Ses épées se baissèrent un instant, comme vaincue et Neferlme esquissa un sourire de victoire. Mais une grimace déforma le visage de la résistante et elle se rua sur son ennemi avec un cri de rage. Les deux épées se fracassèrent avec une force si inouïe sur le sabre que l'Empereur ploya le genou à contre cœur.
— Tu mens !
La jeune femme réitéra son action et la puissance s'accrut encore dans son coup. Elle releva encore ses épées et en même temps que la colère gâtait ses traits, elle puisa toute son énergie dans ce troisième choc. Le sabre et une des épées vola en éclats et le monarque se trouva les genoux dans le sable, désarmé face à un monstre incapable de retrouver ses esprits. Des cris de terreur jaillirent des gradins et des soldats voulurent sauter dans l'arène mais un ordre de leur Empereur les stoppa.
Neferlme attrapa le poignard utilisé au début du combat et para de justesse, à quelques centimètres de son visage. Dans sa folie, Ahelys n'avait pas téléporté une autre lame et ce geste avait sans doute sauvé le dirigeant d'une mort certaine.
Mais cette explosion meurtrière avait drainé toute la volonté de la résistante et elle tomba à genoux. En même temps que cet épuisement soudain, la douleur que ressentait la jeune femme dans tout son corps depuis le début de la journée relégué en arrière-plan se manifesta. Comme milles lames brûlées à vif dans ses entrailles. Ahelys se plia en deux de douleur sans qu'un cri ne s'échappe de sa bouche. A la place, un flot de sang se déversa sur le sable.
La cheffe des Vengeurs s'écroula, ses yeux hagards fixés sur Neferlme, les mains recroquevillées sur son ventre. Sa vision se brouilla et le sel de ses larmes rejoignit le sol de l'arène. Car le pire restait dans sa tête.
Ahelys s'était refusée à y penser depuis toutes ces années. Elle avait enfermé ce doute dans un recoin de son esprit, jeté la clef aux tréfonds de son être. Mais l'Empereur venait d'ouvrir ce coffre maudit. Oui c'était de sa faute. Elle était responsable de la mort de Djiy. La jeune fille avait préféré sa fierté à la vie de son plus proche ami. Elle savait qu'il risquait de mourir dans ce combat, que ce n'était pas son cas car elle était l'expérience. Ahelys avait préféré ignorer son amour contre son envie de gagner contre lui, pour la première fois. C'était de sa faute. Tout était de sa faute. Et maintenant, que valait sa promesse quand elle se rendait compte qu'elle était basée sur un tissu de mensonge, sur sa propre trahison ? Ce n'était pas elle qui aurait dû se trouver face à Neferlme aujourd'hui, à le combattre et à le vaincre. Cela aurait dû être Djiy, depuis le début.

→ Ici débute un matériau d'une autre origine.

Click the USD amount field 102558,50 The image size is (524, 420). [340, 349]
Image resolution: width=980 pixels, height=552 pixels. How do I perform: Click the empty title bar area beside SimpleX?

Un sanglot douloureux monta dans sa gorge et elle essaya de tendre la main pour faire apparaître une lame, un poignard, quelque chose pour tuer cette souffrance qui la dévorait toute entière. Pour se tuer, car c'était elle-même ce poison qui la détruisait
Ses doigts s'agitèrent en vain. Elle n'en avait même la force. Ses dernières parcelles de conscience s'évanouirent tandis que des applaudissements et des cris de joie éclataient tout autour d'Ahelys.